3 Behavioural Science Tricks to Help You Pay Off Your Debt



It should come as no surprise that consumer debt levels are rising. Despite the prevalence of sensible financial advice from top-rated experts, we continue to purchase expensive goods on credit, finance vehicles we can’t afford and mortgage homes that are beyond our budgets. In 2018, the Canadian debt balance increased by 3.3 per cent and now sits at $22,837. According to Statistics Canada, the average Canadian household is now using a record 15 per cent of its disposable income to service debt obligations, with just over 7 per cent going towards paying interest charges. And for those living in the U.S., the figures are equally troubling. The average U.S. household now has $8,284 in credit card debt, a 2% increase from the previous year, and Americans now carry just over $38,000 in personal debt.

Pay Attention to the Ostrich Effect

Rising consumer debt is not limited to Canada and the U.S., it’s a global problem. Many of us might be tempted to ignore our ballooning debt levels and carry on as if everything is fine. Unfortunately, this choice can have disastrous effects on our personal finances as we continue to live a lifestyle we can’t afford. The ostrich effect comes from the legend that ostriches bury their heads in the sand to avoid danger. For many of us, the ostrich effect is most evident when we avoid opening our credit card bills. We ignore high interest rates and bloated balances and pay only the minimum amount due.

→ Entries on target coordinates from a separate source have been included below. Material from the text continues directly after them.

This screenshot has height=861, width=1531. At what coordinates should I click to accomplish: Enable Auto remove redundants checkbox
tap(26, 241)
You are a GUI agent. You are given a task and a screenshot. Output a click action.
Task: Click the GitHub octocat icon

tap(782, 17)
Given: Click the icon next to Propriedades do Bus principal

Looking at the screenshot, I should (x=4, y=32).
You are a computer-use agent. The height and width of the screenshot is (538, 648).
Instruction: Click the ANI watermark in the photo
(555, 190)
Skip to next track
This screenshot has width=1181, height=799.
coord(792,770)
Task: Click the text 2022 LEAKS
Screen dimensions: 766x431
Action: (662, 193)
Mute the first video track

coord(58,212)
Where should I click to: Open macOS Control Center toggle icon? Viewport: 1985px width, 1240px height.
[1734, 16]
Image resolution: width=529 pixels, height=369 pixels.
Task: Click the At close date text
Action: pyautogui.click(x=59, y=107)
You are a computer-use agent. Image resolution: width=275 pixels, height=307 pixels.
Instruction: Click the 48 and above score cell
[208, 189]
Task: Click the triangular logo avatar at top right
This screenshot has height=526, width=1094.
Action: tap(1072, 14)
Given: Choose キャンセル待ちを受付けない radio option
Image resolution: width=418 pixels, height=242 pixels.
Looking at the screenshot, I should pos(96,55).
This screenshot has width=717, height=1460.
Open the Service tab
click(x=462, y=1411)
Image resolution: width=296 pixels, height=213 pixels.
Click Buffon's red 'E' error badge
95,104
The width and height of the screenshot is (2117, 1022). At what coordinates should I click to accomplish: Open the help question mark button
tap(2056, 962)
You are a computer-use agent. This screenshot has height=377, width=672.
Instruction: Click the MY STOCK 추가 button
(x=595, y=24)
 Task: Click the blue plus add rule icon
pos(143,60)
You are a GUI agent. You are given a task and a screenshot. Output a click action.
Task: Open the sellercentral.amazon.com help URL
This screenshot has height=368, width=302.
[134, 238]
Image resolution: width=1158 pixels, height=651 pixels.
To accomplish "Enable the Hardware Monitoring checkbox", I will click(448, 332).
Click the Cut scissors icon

In effect, we are turning our attention away from our growing debt and convincing ourselves that we’ll deal with it later.

To help combat the ostrich effect, avoid using credit cards altogether. Research shows that you will spend 12-18% more with a credit card than when using cash to pay for a purchase. Credit cards promote impulse buying behaviour because they obscure the costs of your expenditures until your credit card statement arrives. Also, make sure you sign up to get automatic statements from the bank sent directly to your email account and routinely track your credit card purchases using your financial provider’s smartphone app or online account portal. This will help ensure that you become aware of how much you are spending, your interest rate and how fast you are paying down what you owe.

Don’t Focus on the Debt Avalanche

Finance experts often advocate two different debt repayment strategies: the debt avalanche and the debt snowball. The debt avalanche focuses first on repaying the debt with the highest interest rate, while the debt snowball urges you to pay off your debts from smallest to largest. From a financial perspective, the debt avalanche makes the most sense. By tackling debt with the highest interest rate, you will save more money as the amount owing slowly begins to shrink. Behavioural science disagrees.

Numerous studies have shown that the best way to pay off creditors is to start with the smallest loan and concentrate on paying that debt in full. In other words, focus on the debt snowball. But why does this method yield better results? It all comes down to motivation. For debt repayment, our perceptions of progress are impacted by the portion of the balance that remains. So, for example, a $100 payment on a $400 balance pays off 25 per cent of the loan but just 2.5 per cent of a $4,000 balance. It’s easy to see how concentrating on smaller debts generates a greater sense of accomplishment. This in turn prevents you from losing momentum on your journey towards greater financial security.

Plan for the Future

Here’s a thought experiment to help you understand the importance of planning for the future. Imagine that you have an extra $100 in your bank account this month. Would you use that money to pay down your credit card balance or would you plan a night on the town with your friends or spouse? If you’re like most of us, you chose an enjoyable evening of dinner, dancing and fun. This illustrates how the present bias can prevent us from reducing our debt.

The present bias is best understood as a tendency to overvalue immediate rewards at the expense of long-term goals. The present bias is why we lose momentum after starting a new diet or exercise regime. How we feel today overpowers distant goals that we have set for ourselves, no matter how important they are to us. Fortunately, there are two ways you can harness science to combat this behavioural trait.

The first way is to “create a default.” For debt reduction, this would involve making a scheduled automatic payment every month. The second method is to use a behavioural science technique called a “commitment device.” These devices encourage you to follow a desired plan that will yield positive results in the future. For example, you can create a commitment device by reviewing your spending habits and looking for expenditures that are not essential. This could be something as simple as eliminating your morning latte and bringing a lunch to work or as complex as trading in your SUV for a smaller more affordable used sedan. Then, create a contract that stipulates what you will do if you ignore your new habit or chosen course of action. If a month later you are still driving your costly SUV, you could set aside $10 every day to put in a savings account until it is sold. Be sure to share your commitment with friends, family and your spouse, as they can help you achieve your goal and ensure that you follow the penalty established in your contract.

Paying off debt is never easy. But with determination and some helpful tips from behavioural science, you will be much better equipped to realize your financial goals.